Samantha Philips (Universität Kiel): „Lächle, neue Sapho!“ Anmerkungen zur Sappho-Rezeption bei Anna Louisa Karsch
Was wird eigentlich wie rezipiert, wenn die als „deutsche Sappho“ bekannt gewordene Dichterin Anna Louisa Karsch auf die frühgriechischen Lyrikerin Sappho Bezug nimmt? Bei der Beantwortung dieser Frage wird es einerseits um die Herausarbeitung motivischer Grundstrukturen gehen, die eine sapphische Dichterpersona bestimmen und auf die hin die Dichterin von ihren Zeitgenossen stilisiert werden konnte, um sich über den Beinamen „Sappho“, als eine Art Qualitätssiegel für das eigene Schaffen, im Literaturbetrieb ihrer Zeit etablieren zu können. Außerdem beschäftigt mich andererseits, wie Anna Louisa Karsch selbst eine sapphische Schreibart ausgestaltet und sich vor allem in der in den 1760er Jahren vorbereiteten Gedichtsammlung Sapphische Lieder in die Rolle der griechischen Dichterin einfühlte und sie als ihre eigene Dichterpersona zu formen begann.
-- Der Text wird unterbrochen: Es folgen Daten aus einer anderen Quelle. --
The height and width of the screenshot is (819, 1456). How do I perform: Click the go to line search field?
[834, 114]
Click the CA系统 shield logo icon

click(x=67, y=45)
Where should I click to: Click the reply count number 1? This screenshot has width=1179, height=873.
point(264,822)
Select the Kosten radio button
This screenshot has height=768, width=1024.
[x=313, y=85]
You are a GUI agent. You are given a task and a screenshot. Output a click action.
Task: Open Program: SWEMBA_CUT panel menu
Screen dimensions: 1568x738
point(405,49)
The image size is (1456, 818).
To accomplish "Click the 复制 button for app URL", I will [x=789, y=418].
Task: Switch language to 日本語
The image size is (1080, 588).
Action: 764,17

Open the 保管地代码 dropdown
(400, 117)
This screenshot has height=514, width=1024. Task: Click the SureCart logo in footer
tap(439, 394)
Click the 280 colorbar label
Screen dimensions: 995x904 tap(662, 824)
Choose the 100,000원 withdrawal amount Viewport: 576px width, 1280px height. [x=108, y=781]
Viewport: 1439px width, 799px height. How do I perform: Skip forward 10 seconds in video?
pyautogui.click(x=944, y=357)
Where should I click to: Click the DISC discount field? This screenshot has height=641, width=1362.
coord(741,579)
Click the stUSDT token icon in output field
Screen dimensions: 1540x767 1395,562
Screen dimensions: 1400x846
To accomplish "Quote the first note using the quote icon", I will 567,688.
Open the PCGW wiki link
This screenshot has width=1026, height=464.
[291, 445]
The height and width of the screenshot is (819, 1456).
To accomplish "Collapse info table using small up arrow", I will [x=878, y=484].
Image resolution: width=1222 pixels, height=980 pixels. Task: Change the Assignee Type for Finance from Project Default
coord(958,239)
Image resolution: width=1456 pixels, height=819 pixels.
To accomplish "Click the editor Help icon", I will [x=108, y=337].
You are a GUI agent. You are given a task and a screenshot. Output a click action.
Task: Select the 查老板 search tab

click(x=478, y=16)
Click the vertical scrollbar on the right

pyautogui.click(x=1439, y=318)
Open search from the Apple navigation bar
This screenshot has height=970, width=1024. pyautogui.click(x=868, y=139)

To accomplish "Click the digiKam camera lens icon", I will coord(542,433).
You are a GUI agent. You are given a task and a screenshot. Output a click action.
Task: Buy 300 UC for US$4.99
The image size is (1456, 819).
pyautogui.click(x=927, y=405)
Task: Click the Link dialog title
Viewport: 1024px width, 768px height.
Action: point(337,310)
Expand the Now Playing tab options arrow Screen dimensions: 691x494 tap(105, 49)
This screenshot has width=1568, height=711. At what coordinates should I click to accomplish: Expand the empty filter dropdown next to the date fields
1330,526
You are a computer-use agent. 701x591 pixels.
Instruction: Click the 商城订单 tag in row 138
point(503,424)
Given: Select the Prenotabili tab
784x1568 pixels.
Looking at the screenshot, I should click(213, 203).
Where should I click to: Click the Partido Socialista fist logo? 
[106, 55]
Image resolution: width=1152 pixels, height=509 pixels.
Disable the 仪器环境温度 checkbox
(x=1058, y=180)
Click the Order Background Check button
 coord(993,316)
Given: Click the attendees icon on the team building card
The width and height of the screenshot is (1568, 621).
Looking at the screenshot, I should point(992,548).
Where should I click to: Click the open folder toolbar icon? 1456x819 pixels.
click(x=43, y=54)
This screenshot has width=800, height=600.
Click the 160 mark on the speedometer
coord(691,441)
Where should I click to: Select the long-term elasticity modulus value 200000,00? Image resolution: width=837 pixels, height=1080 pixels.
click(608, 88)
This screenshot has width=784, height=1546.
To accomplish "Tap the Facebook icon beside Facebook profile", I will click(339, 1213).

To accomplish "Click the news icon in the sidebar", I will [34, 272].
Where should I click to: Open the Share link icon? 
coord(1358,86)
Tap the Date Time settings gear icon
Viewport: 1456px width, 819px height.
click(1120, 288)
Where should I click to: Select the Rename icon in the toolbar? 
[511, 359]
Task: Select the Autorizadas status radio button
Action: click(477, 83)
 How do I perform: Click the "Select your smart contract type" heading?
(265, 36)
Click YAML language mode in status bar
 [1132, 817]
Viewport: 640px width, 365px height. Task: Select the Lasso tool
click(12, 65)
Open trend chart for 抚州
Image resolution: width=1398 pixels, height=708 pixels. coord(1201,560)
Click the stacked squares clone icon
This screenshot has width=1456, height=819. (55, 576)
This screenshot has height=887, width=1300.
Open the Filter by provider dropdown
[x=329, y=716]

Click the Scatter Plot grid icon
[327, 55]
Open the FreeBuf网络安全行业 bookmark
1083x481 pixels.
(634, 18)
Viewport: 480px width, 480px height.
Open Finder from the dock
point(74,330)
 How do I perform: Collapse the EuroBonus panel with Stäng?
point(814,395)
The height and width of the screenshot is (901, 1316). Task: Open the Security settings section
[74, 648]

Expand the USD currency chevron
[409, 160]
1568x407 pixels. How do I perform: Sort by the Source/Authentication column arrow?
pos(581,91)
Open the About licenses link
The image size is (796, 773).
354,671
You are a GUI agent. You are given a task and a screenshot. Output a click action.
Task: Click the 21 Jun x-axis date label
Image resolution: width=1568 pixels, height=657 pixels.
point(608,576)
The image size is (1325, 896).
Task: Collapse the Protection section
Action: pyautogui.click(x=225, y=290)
Charlotte Coch (Universität Köln): Veröffentlichung des Privaten - Privatisierung des Offiziellen: Anna Ovena Hoyer (1584–1655) als Grenzgängerin
Anna Ovena Hoyer (1584–1655) lässt sich nicht leicht in Kategorien einsortieren. Sie ist mutige Anklägerin der Kirche und doch Verfechterin einer eher traditionellen Frauenrolle, gleichzeitig frühe, politisch engagierte Sozialistin und religiöse Schwärmerin; einige ihrer Texte, so das „Gespräch eines Kindes mit seiner Mutter“ (1628) werden vielfach neu aufgelegt, die „Geistlichen und Weltlichen Poemata“, die 1650 im Exil in Amsterdam veröffentlicht werden, dagegen schon im Folgejahr verboten. Der Vortrag skizziert Inhalt und Publikationswege ihrer Texte vor dem Hintergrund einer Überkreuzung von vermeintlich 'öffentlichen', etwa kirchlichen, und vermeintlich ‚privaten‘, etwa familiären, Diskursen und zeigt damit, wie insbesondere das weibliche Schreiben in der Frühen Neuzeit quer zu dieser bürgerlichen Unterscheidung privat/öffentlich steht.
Die Vorlesungsreihe wird ermöglicht durch eine Förderung der Fonte-Stiftung.